While it is no longer necessary that each ground of the motion for a new trial be complete and understandable within itself (Ga. L. 1957, pp. 224-232; Code, Ann., 6-901; Harris v. State, 96 Ga. App. 395
, 400, 100 S. E. 2d 120), it is, nevertheless, still necessary that the plaintiff in error show in each ground of his motion facts set forth therein or by specific reference to the places in the record where such facts may be found which show that error has been in fact committed. Webb v. Walker, 213 Ga. 285 (1)
(99 S. E. 2d 75). As to the assignments of error contained in this ground, it is impossible for this court to ascertain from any facts set forth therein or from any reference to the record set forth therein whether the trial court committed any error in excluding this evidence. It is impossible to ascertain from this ground whether there had been any testimony by any witness, competent to testify as to such facts, as to the truth of the items in the compilation, and, if so, where in the record such testimony might be found. In order for this court to ascertain this fact, so as to be able to rule intelligently on the merits of the contentions made by this ground, it would be necessary to search the brief of the evidence containing some 140 pages of transcript of the oral testimony, to find testimony supporting the truthfulness of the items set forth in the compilations. This the court will decline to do. For this reason, this ground of the motion fails to show harmful or reversible error in the exclusion of these documents.

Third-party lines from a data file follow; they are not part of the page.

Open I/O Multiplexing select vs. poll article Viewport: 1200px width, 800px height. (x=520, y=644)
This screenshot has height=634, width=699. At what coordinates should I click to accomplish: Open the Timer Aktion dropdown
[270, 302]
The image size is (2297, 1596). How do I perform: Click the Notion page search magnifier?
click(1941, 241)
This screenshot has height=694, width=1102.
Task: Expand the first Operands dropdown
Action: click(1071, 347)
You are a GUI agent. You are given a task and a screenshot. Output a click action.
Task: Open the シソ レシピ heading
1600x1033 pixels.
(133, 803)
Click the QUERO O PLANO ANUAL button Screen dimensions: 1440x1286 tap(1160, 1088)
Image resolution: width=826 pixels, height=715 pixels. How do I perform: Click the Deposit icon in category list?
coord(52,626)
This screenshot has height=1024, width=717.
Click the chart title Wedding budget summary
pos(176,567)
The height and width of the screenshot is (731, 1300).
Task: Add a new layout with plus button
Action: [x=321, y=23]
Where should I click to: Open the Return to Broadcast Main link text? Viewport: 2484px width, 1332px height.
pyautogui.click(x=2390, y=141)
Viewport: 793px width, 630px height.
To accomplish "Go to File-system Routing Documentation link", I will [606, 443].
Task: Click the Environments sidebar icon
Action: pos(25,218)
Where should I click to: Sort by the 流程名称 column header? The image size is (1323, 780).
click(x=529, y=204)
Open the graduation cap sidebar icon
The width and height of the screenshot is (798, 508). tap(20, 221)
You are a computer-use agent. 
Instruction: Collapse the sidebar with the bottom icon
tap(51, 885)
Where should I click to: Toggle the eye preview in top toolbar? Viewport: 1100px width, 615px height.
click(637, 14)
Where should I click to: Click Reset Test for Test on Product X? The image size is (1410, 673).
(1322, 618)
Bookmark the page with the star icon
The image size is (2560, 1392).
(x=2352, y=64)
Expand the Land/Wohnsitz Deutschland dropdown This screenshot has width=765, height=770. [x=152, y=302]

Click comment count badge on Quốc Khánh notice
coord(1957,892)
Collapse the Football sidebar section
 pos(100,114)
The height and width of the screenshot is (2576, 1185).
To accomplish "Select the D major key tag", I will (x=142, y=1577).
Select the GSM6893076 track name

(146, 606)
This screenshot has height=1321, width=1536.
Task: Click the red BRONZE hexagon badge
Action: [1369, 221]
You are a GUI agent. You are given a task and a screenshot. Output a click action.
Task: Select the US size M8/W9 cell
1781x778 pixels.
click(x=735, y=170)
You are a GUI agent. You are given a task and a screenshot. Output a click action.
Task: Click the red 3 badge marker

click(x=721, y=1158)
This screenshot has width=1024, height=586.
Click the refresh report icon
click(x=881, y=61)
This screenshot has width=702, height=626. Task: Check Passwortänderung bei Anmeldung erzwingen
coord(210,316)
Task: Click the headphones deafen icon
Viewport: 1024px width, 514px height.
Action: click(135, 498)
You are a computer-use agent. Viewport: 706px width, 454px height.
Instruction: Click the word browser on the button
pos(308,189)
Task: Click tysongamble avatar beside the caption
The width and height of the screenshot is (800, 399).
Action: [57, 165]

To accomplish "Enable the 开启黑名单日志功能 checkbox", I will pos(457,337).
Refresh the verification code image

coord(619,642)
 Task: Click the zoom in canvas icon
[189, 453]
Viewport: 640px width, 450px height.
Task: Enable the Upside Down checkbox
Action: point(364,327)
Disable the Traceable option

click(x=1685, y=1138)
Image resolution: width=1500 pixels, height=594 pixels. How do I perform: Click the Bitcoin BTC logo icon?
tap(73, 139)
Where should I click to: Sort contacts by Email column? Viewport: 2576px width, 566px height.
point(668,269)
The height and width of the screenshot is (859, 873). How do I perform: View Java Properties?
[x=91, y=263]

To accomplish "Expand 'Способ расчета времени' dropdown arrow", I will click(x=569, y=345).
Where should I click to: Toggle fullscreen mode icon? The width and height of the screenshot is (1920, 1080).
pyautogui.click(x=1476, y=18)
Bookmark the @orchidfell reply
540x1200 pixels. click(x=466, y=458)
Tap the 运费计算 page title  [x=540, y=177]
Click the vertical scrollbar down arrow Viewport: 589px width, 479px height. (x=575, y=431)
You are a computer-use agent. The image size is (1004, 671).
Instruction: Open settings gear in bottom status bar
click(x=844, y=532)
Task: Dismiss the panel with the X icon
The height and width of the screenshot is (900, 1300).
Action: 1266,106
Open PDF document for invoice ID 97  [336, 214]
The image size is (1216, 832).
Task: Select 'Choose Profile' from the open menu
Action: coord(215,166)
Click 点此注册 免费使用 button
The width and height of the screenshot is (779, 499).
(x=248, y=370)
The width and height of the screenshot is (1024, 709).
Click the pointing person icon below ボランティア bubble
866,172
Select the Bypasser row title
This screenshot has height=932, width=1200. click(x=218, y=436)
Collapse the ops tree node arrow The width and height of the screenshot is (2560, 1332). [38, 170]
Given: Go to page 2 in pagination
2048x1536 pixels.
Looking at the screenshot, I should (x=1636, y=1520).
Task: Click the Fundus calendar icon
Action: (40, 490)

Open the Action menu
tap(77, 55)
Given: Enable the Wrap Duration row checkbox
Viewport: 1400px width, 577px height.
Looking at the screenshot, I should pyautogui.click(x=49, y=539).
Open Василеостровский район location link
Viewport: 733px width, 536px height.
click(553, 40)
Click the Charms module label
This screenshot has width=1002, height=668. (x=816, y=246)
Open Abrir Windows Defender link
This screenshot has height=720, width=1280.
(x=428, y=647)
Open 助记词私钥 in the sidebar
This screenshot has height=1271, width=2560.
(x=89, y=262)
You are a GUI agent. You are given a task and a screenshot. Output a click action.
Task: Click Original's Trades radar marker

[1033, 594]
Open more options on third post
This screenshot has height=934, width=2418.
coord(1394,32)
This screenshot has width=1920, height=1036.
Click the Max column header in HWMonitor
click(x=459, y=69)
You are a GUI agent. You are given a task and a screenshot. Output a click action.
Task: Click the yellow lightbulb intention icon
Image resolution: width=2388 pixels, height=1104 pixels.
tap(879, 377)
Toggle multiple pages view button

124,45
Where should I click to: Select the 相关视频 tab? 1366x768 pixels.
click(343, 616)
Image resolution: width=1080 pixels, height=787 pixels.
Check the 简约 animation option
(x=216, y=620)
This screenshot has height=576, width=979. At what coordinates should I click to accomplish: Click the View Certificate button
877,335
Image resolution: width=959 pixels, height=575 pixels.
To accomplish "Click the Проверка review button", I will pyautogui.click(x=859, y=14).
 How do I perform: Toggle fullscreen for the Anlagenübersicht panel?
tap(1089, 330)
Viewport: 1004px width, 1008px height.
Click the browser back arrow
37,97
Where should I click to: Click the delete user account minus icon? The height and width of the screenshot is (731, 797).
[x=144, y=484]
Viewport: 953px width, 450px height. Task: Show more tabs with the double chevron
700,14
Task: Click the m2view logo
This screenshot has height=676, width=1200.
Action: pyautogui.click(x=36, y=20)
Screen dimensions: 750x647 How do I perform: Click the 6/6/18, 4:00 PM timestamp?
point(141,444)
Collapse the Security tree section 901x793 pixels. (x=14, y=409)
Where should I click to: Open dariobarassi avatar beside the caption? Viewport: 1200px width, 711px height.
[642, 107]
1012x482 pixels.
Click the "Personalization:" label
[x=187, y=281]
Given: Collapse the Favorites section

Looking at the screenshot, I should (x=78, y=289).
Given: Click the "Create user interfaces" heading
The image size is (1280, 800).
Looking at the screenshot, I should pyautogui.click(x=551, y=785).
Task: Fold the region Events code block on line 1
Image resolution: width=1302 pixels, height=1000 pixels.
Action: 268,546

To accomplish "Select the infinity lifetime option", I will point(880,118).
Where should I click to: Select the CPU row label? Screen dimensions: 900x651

7. The evidence was ample to support the verdict. The defendants testified that the plaintiff knew at the time he employed them that they had another job with another contractor to perform, and that they would have to pull their trucks off the job in order to meet that commitment whenever the other contractor was ready for them. The defendants denied that the arrangement that they had with the plaintiff was anything more than a day-to-day employment to haul dirt for the plaintiff at so much per yard and so much per unit yard, which appears under the evidence to have been equivalent to one cubic yard hauled one-half mile. The plaintiff admitted in his own testimony that he owed the defendants for the work which they had done, less a $100 advance which he had made to each, and he claimed that he was merely waiting to pay them until they advised him on the amount which he owed them. The defendants testified as to this fact, and the verdict for the defendants was in accordance with their testimony in this regard, as adjusted by the $100 credit as to each of them. It follows that the general grounds of the motion for new trial are without merit, and the trial court did not err in overruling them.
Judgment affirmed. Gardner, P. J., and Townsend, J., concur.